As the name implies, the adder is a variable that can only be "plus" by association, so it can be efficiently applied to parallel operations. T hey can be used to counters sums S park natively supports numeric types of adders, and developers can add support types themselves. I f you create a named add-on, it can be displayed in spark's UI. T his is important for understanding the running stage process. (Note: This is not supported in python)

An accumulator can be created from an initial variable v by calling SparkContext.accumulator(v) method. T asks running on a cluster can add += the add method or by using the operation. H owever, they cannot read this value. O nly the driver can value method to read the value of the adder.
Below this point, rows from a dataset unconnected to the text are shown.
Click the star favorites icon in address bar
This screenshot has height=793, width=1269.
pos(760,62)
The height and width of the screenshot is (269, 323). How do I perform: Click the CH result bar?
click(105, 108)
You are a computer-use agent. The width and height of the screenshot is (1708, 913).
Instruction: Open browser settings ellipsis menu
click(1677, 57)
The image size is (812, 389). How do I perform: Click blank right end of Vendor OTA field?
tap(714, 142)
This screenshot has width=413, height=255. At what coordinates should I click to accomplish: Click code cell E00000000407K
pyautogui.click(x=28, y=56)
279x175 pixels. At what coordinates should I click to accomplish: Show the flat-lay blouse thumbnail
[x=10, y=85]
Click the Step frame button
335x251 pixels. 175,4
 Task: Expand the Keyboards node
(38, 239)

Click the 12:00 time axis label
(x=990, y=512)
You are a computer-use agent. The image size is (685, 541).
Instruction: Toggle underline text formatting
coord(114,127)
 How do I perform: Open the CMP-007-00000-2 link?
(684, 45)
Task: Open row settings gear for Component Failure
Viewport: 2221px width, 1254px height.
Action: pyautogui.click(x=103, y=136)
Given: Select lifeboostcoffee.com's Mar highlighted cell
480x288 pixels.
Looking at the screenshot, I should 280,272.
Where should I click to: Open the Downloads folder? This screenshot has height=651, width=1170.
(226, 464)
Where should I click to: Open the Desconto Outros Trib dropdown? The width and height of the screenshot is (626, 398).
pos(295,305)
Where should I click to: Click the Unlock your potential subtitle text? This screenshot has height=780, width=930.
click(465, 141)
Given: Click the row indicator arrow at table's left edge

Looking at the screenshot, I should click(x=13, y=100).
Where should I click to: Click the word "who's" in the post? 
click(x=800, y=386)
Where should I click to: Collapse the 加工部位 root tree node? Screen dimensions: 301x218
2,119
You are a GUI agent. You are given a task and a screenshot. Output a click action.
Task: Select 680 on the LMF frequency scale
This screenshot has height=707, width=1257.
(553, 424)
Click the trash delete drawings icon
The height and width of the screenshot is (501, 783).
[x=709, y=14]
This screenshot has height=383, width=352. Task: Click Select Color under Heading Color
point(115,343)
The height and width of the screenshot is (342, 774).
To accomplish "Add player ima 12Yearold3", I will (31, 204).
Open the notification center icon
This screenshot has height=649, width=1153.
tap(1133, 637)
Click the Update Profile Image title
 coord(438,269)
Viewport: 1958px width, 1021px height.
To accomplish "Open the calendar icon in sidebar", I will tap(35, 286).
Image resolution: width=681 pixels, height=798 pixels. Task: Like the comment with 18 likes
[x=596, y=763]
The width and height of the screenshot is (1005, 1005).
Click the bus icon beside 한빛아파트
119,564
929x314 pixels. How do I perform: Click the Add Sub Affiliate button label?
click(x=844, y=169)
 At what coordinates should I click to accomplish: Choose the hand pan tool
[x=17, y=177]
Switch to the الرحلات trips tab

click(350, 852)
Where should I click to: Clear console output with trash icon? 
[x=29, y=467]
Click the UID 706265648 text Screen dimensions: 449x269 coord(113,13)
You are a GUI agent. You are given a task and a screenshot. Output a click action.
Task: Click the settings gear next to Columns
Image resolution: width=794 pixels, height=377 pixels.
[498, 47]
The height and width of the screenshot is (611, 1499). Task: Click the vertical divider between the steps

The following code shows how to use the adder to add up all the elements in an array:

scala> val accum = sc.accumulator(0, "My Accumulator")
accum: spark.Accumulator[Int] = 0
scala> sc.parallelize(Array(1, 2, 3, 4)).foreach(x => accum += x)
...
10/09/29 18:41:08 INFO SparkContext: Tasks finished in 0.317106 s
scala> accum.value
res2: Int = 10

This example leverages the built-in integer type adder. D evelopers can create their own accumulator types with sub-class Accumulator Param. T he Accumulator Param interface has two methods: the zero method addInPlace value" for your data type; For example, if we have a Vector that represents a mathematical vector, we can define the adder as follows:

object VectorAccumulatorParam extends AccumulatorParam[Vector] {
  def zero(initialValue: Vector): Vector = {
    Vector.zeros(initialValue.size)
  }
  def addInPlace(v1: Vector, v2: Vector): Vector = {
    v1 += v2
  }
}
// Then, create an Accumulator of this type:
val vecAccum = sc.accumulator(new Vector(...))(VectorAccumulatorParam)

In scala, Spark supports accumulating data using a more general Accumulable interface - the result type is different from the element type used for accumulation (for example, by building a list of collected elements). Spark also supports the addition of general scala collection types using the SparkContext.accumulableCollection method.